EXERCISE AIM: Please set down word for word every line from the one holding "This screenshot has width=568, height=1568." to the end of the data below, both included.
---
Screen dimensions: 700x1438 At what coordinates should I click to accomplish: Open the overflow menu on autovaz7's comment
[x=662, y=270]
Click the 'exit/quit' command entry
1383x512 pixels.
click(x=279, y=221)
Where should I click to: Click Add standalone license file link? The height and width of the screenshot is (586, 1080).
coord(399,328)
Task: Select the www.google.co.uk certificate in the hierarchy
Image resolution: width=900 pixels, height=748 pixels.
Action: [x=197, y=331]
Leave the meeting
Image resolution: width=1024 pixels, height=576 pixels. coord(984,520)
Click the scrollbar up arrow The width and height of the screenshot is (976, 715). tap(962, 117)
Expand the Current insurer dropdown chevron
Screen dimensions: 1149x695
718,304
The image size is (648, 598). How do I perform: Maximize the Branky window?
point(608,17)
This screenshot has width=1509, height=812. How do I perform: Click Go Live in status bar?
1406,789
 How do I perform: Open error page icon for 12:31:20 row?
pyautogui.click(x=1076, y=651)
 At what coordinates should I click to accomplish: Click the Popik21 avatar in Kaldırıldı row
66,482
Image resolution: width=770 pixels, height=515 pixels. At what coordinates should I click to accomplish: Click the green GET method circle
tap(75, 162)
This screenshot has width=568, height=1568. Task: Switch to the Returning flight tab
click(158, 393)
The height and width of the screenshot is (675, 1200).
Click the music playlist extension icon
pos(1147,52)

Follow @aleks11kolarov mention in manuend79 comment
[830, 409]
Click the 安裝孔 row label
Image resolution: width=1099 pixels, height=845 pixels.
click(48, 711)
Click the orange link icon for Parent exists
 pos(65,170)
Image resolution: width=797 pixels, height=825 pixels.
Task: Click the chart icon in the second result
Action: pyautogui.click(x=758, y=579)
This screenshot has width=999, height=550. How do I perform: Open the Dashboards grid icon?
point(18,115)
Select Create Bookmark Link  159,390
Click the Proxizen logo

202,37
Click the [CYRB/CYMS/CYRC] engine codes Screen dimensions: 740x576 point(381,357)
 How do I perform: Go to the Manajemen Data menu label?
---
TASK RESULT:
This screenshot has width=568, height=1568. Task: Switch to the Returning flight tab
click(158, 393)
The height and width of the screenshot is (675, 1200).
Click the music playlist extension icon
pos(1147,52)

Follow @aleks11kolarov mention in manuend79 comment
[830, 409]
Click the 安裝孔 row label
Image resolution: width=1099 pixels, height=845 pixels.
click(48, 711)
Click the orange link icon for Parent exists
 pos(65,170)
Image resolution: width=797 pixels, height=825 pixels.
Task: Click the chart icon in the second result
Action: pyautogui.click(x=758, y=579)
This screenshot has width=999, height=550. How do I perform: Open the Dashboards grid icon?
point(18,115)
Select Create Bookmark Link  159,390
Click the Proxizen logo

202,37
Click the [CYRB/CYMS/CYRC] engine codes Screen dimensions: 740x576 point(381,357)
 How do I perform: Go to the Manajemen Data menu label?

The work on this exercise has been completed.